Work required: Set out word for word the line that contains "This screenshot has width=633, height=672." and each line after it, through the end of the data below, but exclude the pictures.

----- Extracted data

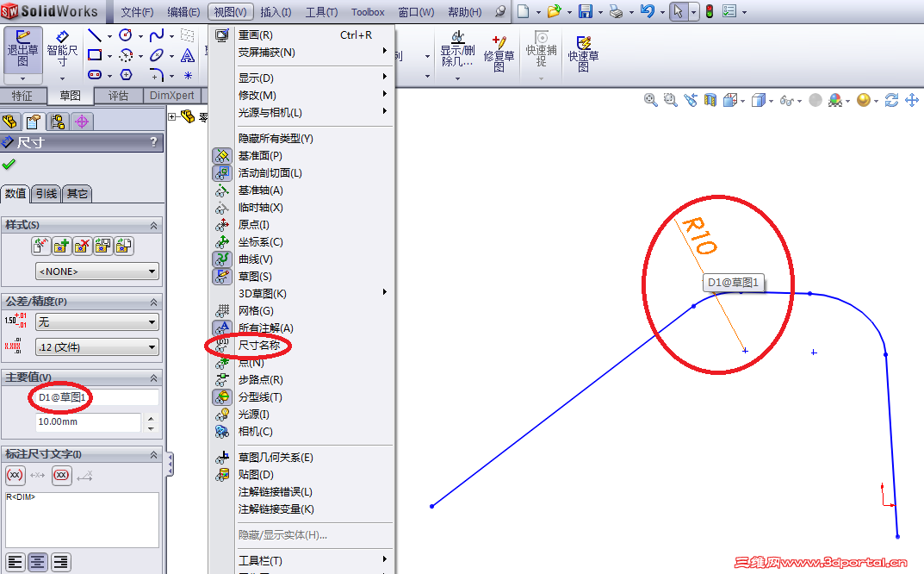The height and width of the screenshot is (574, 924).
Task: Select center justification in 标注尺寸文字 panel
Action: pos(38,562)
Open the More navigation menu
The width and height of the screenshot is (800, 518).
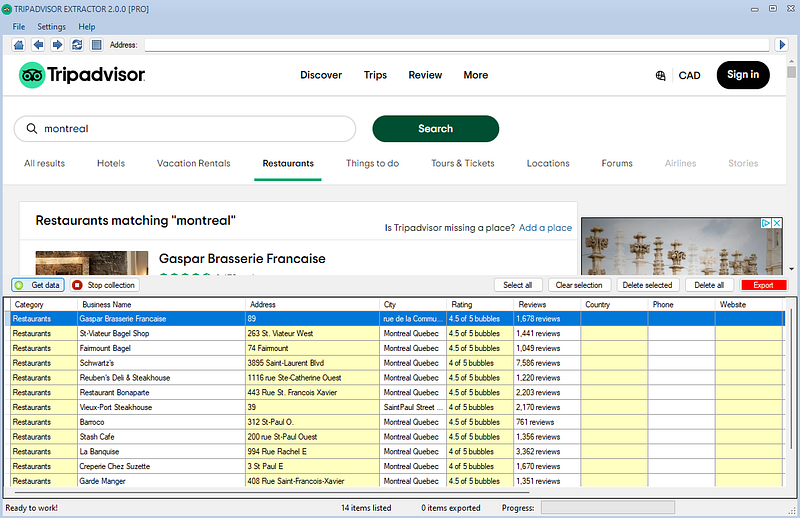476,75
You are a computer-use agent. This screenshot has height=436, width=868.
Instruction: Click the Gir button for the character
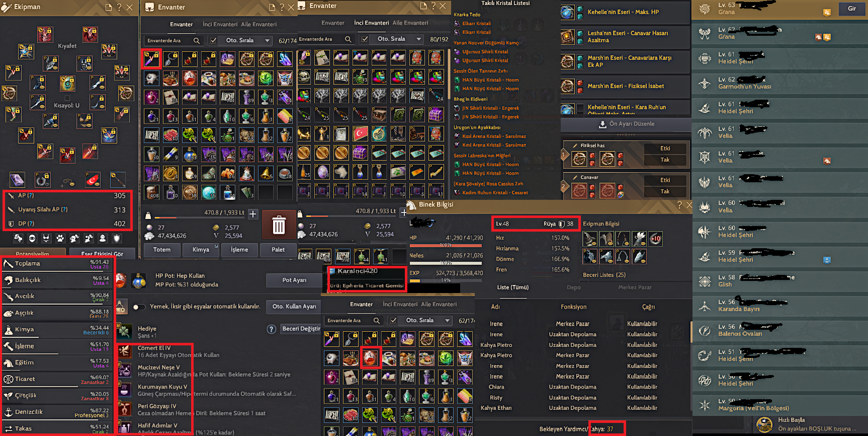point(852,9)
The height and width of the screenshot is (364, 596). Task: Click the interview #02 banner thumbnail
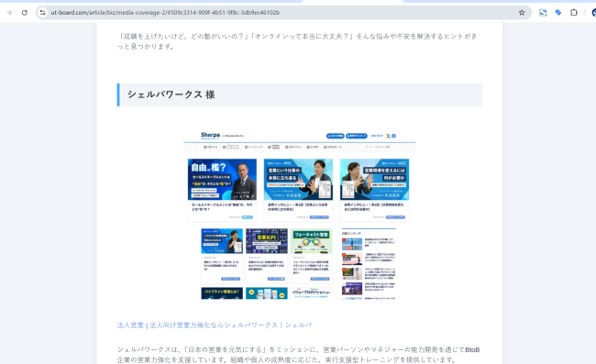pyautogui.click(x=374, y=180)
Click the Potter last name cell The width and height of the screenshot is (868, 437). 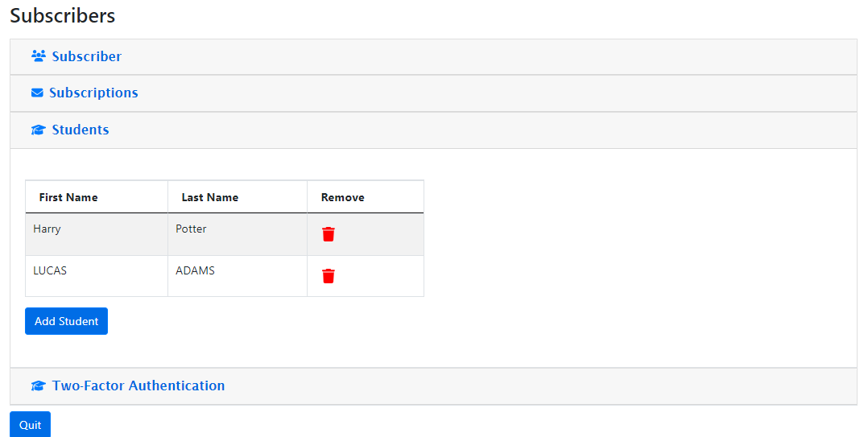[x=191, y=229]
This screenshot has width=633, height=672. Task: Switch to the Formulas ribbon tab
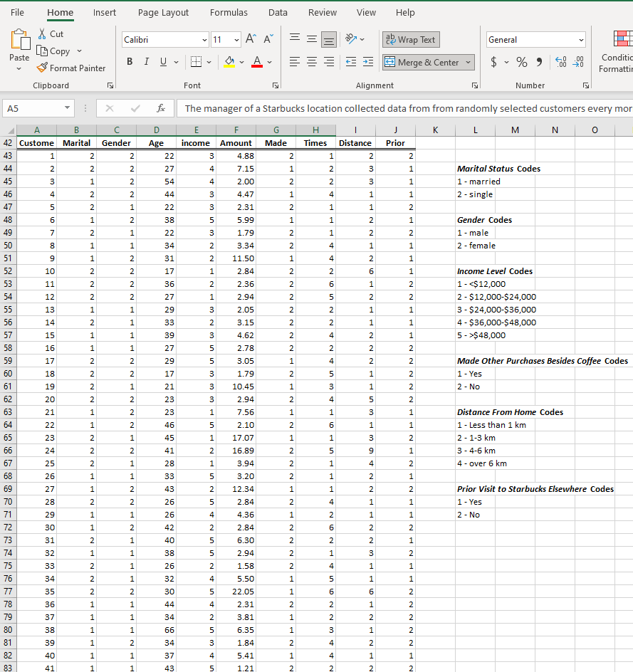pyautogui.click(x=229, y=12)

----------

Final answer:
This screenshot has width=633, height=672. Task: Switch to the Formulas ribbon tab
pyautogui.click(x=229, y=12)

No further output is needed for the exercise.